ЗАДАНИЕ 1 » Воспроизведите дословно часть фрагмента о Горбачеве: от слов «И, конечно, когда» до слов «свободный демократический выбор.» включительно.
ЗАДАНИЕ 2 » Продолжите фрагмент о Горбачеве, начав сразу после его последнего предложения.

ИСХОДНЫЙ ФРАГМЕНТ »
= = = =

А слова Горбачева о необходимости обновления – это действительно было глотком свежего воздуха. И то, что стало что-то делаться, что-то меняться (пусть даже и в не очень правильном направлении, как борьба с нетрудовыми доходами), что государство из тупой косной машины вновь стало инструментом развития нашего общества – это напоминало религиозное откровение.

Сейчас невозможно себе представить порожденный этим энтузиазм. Я помню тот самый май 1985 года: только что объявлена борьба с пьянством, навстречу мне по улице идет слегка нетрезвая женщина лет 45-ти с полбутылкой водки в руке. И вот она на меня, десятиклассника, смотрит, протягивает полбутылки и говорит: «Я больше не пью, возьми, тебе пригодится», – это ведь валюта была в то время. Я застеснялся, да и не пил тогда еще, и в итоге не взял…

От введения «сухого закона» умерло довольно много людей, потому что при резком прекращении потребления алкоголя у организма, который к этому привык, сжимаются сосуды. Нельзя забывать и о подрыве бюджета, которым обернулась антиалкогольная кампания в самый неподходящий момент.

Но главное – не в этом, а в «поколении Горбачева», которому сейчас в среднем 24 года: это люди, которые родились благодаря «сухому закону». Их просто не было бы, если бы их родители пили по-старому. Мне один из них написал: «Никогда не прощу Горбачеву развал страны, но и добра не забуду: своего рождения и того, что все здания, в которых пришлось жить и бывать – квартира, детский сад, школа, поликлиника и прочее – были построены при нем, в конце 80-х годов».

Мы привыкли ругать Горбачева, и, в общем, – за дело, потому что он действительно развалил страну и вымостил дорогу либеральным фундаменталистам, свято верующим в то, что солнце восходит не просто на Западе, но и непосредственно в Вашингтоне.

И, конечно, когда он говорит, что лично не пролил ни капли крови… Выходит, что кровь пролилась сама? Это напоминает заявления польских властей о том, что они не убивали советских военнопленных, а те умерли сами от голода и болезней. Мол, таков был их свободный демократический выбор.

= = = =

СОДЕРЖИМОЕ НАБОРА ДАННЫХ »
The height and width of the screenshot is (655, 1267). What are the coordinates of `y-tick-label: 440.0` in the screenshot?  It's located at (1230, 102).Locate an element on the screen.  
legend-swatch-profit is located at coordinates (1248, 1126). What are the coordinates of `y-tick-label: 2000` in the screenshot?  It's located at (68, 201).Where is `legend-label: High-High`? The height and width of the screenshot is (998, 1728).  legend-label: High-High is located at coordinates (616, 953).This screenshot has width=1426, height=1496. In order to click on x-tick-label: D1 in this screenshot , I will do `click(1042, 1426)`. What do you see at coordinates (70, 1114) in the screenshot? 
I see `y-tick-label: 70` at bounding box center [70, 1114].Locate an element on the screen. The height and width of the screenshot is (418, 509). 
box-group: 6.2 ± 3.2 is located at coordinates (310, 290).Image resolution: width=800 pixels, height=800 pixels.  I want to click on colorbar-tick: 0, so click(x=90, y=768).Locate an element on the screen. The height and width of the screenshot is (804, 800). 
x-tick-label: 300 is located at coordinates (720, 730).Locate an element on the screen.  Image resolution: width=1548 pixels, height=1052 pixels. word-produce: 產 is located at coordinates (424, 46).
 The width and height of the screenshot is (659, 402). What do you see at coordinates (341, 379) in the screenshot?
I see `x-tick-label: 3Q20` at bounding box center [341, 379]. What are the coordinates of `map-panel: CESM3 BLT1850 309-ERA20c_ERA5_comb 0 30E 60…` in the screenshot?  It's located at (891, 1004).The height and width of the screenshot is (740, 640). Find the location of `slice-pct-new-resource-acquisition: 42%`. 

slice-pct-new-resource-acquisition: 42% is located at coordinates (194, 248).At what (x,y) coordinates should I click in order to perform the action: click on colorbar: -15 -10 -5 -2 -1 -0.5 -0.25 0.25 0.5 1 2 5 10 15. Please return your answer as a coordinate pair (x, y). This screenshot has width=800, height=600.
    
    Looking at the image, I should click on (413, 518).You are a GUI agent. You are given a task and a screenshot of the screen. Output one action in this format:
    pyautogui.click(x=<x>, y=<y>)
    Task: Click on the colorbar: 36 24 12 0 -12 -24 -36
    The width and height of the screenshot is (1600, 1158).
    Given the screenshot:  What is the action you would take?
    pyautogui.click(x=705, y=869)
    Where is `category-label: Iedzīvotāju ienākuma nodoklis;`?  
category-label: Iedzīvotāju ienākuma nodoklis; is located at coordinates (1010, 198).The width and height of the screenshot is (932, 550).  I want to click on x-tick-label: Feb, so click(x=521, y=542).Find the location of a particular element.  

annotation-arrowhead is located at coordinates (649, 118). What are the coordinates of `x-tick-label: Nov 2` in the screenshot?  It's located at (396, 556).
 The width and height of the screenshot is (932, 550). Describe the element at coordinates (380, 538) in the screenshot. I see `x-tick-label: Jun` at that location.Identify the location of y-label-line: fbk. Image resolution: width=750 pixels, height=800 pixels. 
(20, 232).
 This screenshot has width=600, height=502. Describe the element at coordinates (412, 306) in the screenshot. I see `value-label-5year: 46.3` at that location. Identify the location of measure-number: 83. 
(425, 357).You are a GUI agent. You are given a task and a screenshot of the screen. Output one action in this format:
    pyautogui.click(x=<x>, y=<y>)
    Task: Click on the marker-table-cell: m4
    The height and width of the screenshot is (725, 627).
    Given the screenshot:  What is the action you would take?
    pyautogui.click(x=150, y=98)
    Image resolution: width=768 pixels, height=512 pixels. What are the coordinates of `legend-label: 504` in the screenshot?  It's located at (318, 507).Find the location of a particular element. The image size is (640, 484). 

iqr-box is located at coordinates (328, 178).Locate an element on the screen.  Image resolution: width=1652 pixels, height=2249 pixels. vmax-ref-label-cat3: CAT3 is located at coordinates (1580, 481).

= = = =

ОТВЕТ 1 »
И, конечно, когда он говорит, что лично не пролил ни капли крови… Выходит, что кровь пролилась сама? Это напоминает заявления польских властей о том, что они не убивали советских военнопленных, а те умерли сами от голода и болезней. Мол, таков был их свободный демократический выбор.

ОТВЕТ 2 »
Мы этого не забудем, но и хорошего забывать не надо. Ведь чувство свободы – это очень сильно, нам это сегодня трудно даже представить. Хотя успехи Горбачева – оборотные стороны его поражений.

У него было два выдающихся достижения, которые сейчас мы не можем осознать в полной мере, потому что то время уже давно прошло и многое просто забылось.

Прежде всего, тогда резко исчез страх перед КГБ. Я хорошо помню май 1986 года, когда я сидел в университетском парке на скамеечке и писал заметки, как устроена советская экономика с точки зрения политэкономии. Когда дошел до того, что капитализм – это эксплуатация человека человеком, а социализм – это эксплуатация человека государством, у меня возникло ощущение, что у меня стоят за спиной и смотрят мне через плечо. Этот ужас отщепенства я помню до сих пор.

Ужас не потому, что поймают и накажут, а потому, что все люди нормальные, а ты какой-то не такой, ты просто урод, если до такого додумался.

Е. ЧЕРНЫХ: – Да не было такого страха перед КГБ. Я студентом был в Питере в 70-е годы.

М. ДЕЛЯГИН: – Это даже не перед КГБ, а перед собственным отдалением от общества. Но в разных социальных слоях это, конечно, было по-разному.

Е. ЧЕРНЫХ: – Я студентом пел, выпив, «Ни страны, ни погоста» Бродского. Это запрещенное. И никто не боялся.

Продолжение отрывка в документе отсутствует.